United States District Court, D. Nebraska

November 28, 2018

MEGAN J. BRENNAN, Postmaster General, in her official capacity; Defendant.


          Laurie Smith Camp United States District Judge

         This matter is before the Court on the Motion for Summary Judgment, ECF No. 46, filed by Defendant Megan Brennan, the United States Postmaster General. For the reasons stated below, the Motion will be granted.


         Unless otherwise indicated, the following facts are those stated in the parties' briefs, supported by pinpoint citations to admissible evidence in the record, in compliance with NECivR 56.1[1] and Federal Rule of Civil Procedure 56.[2]

         On February 26, 2001, Plaintiff Michelle Hargis began work at the United States Postal Service Processing and Distribution Center in Omaha, Nebraska (USPS). On May 17, 2014, USPS promoted her to Supervisor of Distribution Operations (SDO). Her regular work schedule was Tuesday through Saturday from 6:00 a.m. to 3:00 p.m., with Sundays and Mondays off. Hargis was generally responsible for “[s]upervis[ing] a medium group of employees engaged in mail processing and distribution activities.” Job Description, ECF No. 47-6, Page ID 314. Under USPS's management hierarchy, Hargis and other SDOs reported directly to the Managers of Distribution Operations (MDOs); the MDOs reported to the senior MDO; and the senior MDO reported to the Senior Plant Manager.

         USPS generally assigned employees to one of three shifts: Tour 1 (10 p.m. to 6:30 a.m.); Tour 2 (7:30 a.m. to 4:30 p.m.); and Tour 3 (4:00 p.m. to 1:00 a.m.). At some point following her promotion, Hargis was assigned to Tour 2. In September 2015, the Senior Plant Manager, Pamela Cook, decided to reevaluate the number of SDOs assigned to the Tour 2 and Tour 3 shifts. At the time, Tour 3 had fewer SDOs than Tour 2, and Cook believed that Tour 3 needed more SDOs than Tour 2. Thus, sometime between September and November 2015, Cook decided to reassign one SDO from Tour 2 to Tour 3, and another SDO from Tour 2 to a Tour 2-Tour 3 split shift. Cook also decided that the two most recently promoted Tour 2 SDOs would be selected for reassignment.[3]

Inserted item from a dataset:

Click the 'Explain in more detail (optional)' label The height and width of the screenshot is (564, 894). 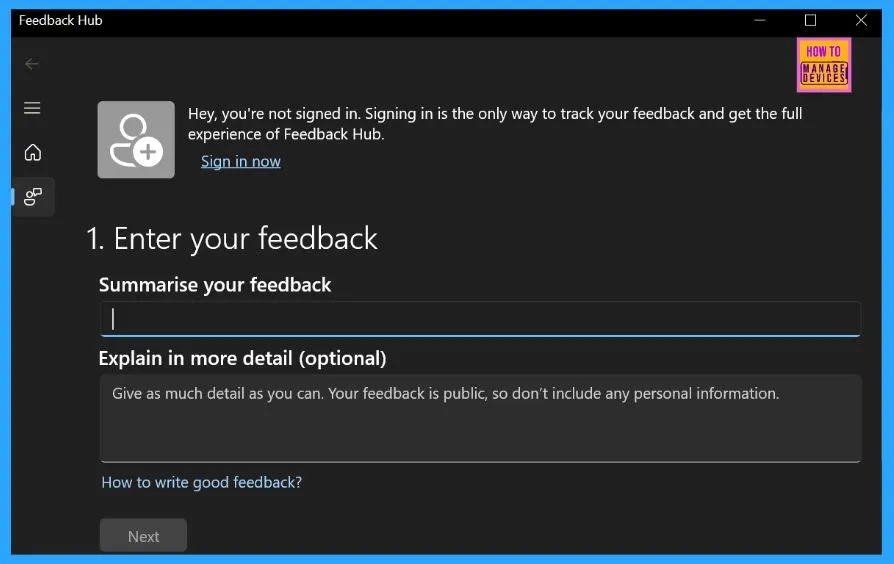coord(242,358)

         In November 2015, Cook told Hargis that because she was the second most recently promoted SDO Hargis had the option of taking either the Tour 3 assignment or the Tour 2-Tour 3 split shift assignment. Hargis Dep., ECF No. 52-1, Page ID 481, 20:25. Hargis chose the split shift but objected to the reassignment because she was a single parent to her nine-year-old child and was concerned about the effect Tour 3 shifts would have on her childcare arrangements. The most recently promoted Tour 2 SDO, Komlan Amegbeto, was reassigned to Tour 3. On the split shift, Hargis was to work the Tour 2 shift on Tuesdays and Wednesdays and the Tour 3 shift on Thursdays, Fridays, and Saturdays. She would continue to have Sundays and Mondays off. According to Hargis, when she objected to the reassignment, Cook stated “go ahead and file an EEO because she [Cook] never loses.” Hargis Dep., ECF No. 52-1, Page ID 489-90.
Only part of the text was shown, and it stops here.